His most crucial preparation was for the Philosopher's Stone. He knew the Doom would unleash an unprecedented torrent of death, of raw psychic energy. Flamel had created his Stone over decades, feeding it with carefully controlled alchemical processes. Aelyx intended to gorge his Stone on the death throes of an entire civilization. He spent weeks in his hidden workshop within the trunk, subtly attuning the Stone, modifying its receptivity with rituals drawn from Voldemort's darkest arts and Flamel's deepest understanding of spiritual matrices. He was preparing it to become a psychic siphon of unimaginable power. The Elixir it would produce afterwards would be beyond anything Flamel had ever dreamed, capable of granting true, unshakeable immortality not just to him and his inner circle, but to his dragons, ensuring their eternal companionship and power.

He also prepared the Resurrection Stone. Not to bring back the dead – he knew the folly of that path – but as a potential tool to communicate with or glean knowledge from the recently departed, if the opportunity arose amidst the chaos. It was a dark, dangerous thought, but Voldemort's pragmatism urged him to consider every asset. The Elder Wand remained an abstraction, its power dormant within him until he could craft a physical focus for it, something he planned to do once in the security of his sanctuary.

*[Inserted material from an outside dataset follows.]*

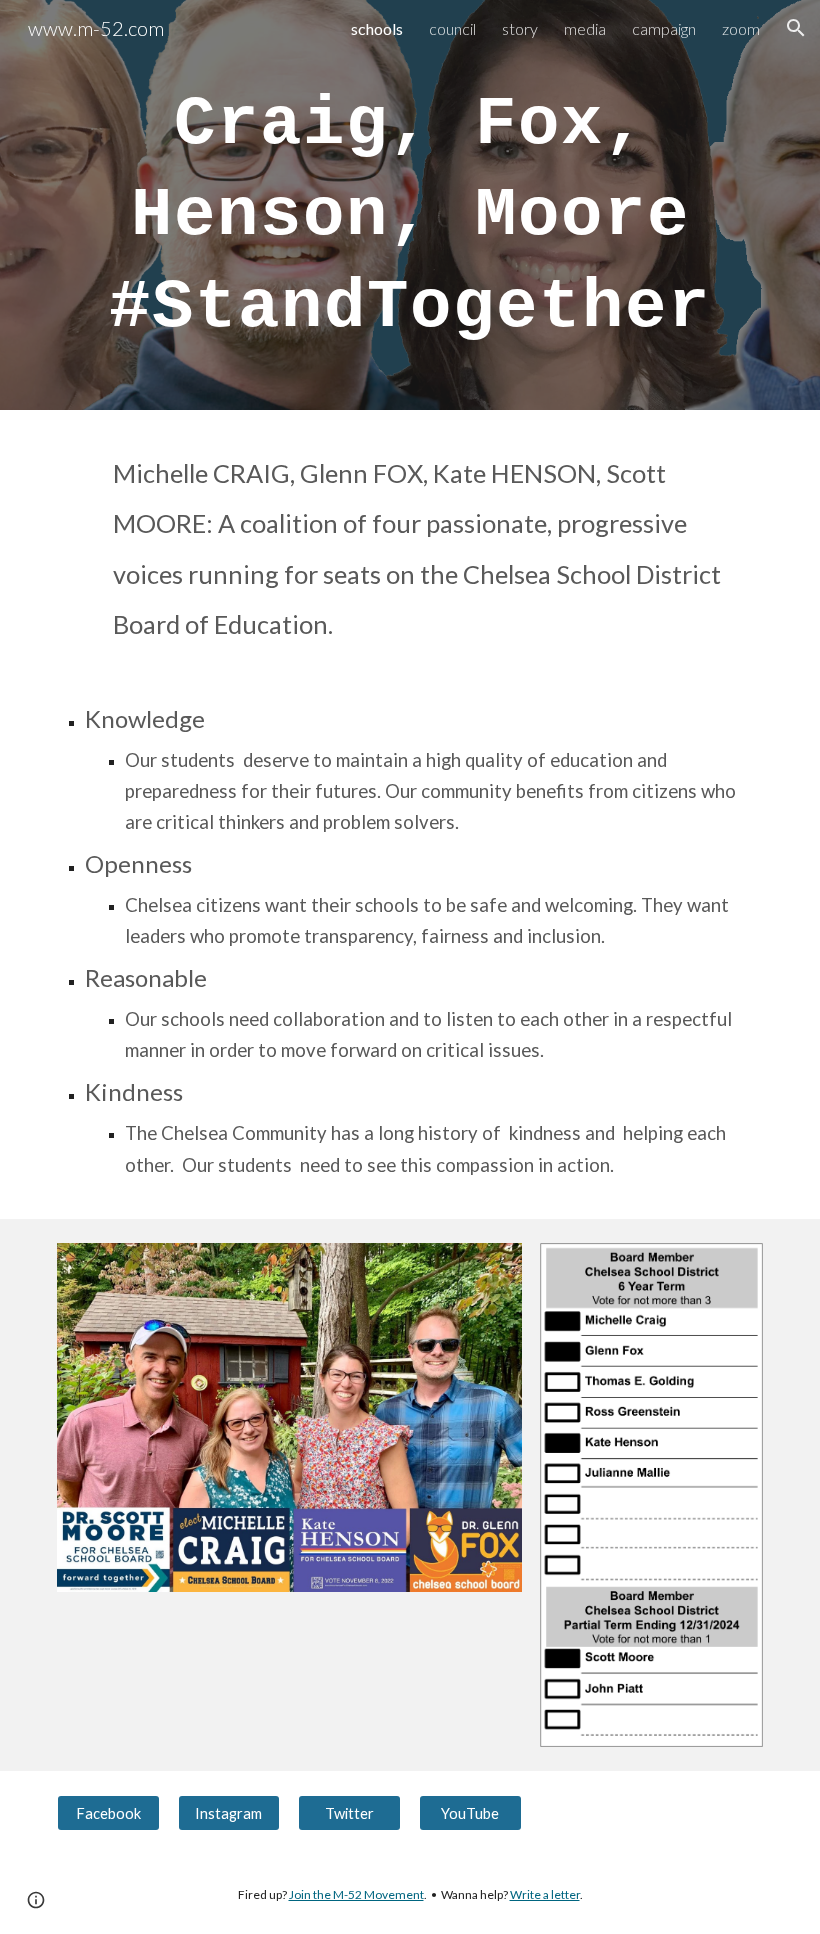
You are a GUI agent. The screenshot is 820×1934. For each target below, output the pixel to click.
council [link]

In the final days, an eerie calm descended. Aelyx walked the beautiful, doomed city of Valyria, a ghost at the feast. He saw the hubris, the casual cruelty, the breathtaking artistry, and felt nothing but a cold, predatory anticipation. He was Aelyx Velaryon, scion of a dying world. He was the Shadow Lord of Skagos, harbinger of a new order. He was the inheritor of Voldemort's ambition and Flamel's wisdom, armed with magic from worlds beyond their ken.

The Fourteen Flames were beginning to smoke with a new, baleful light. The ground beneath his feet trembled with a silent promise. He was ready. Let the fires fall. He would rise from the ashes, stronger than ever imagined.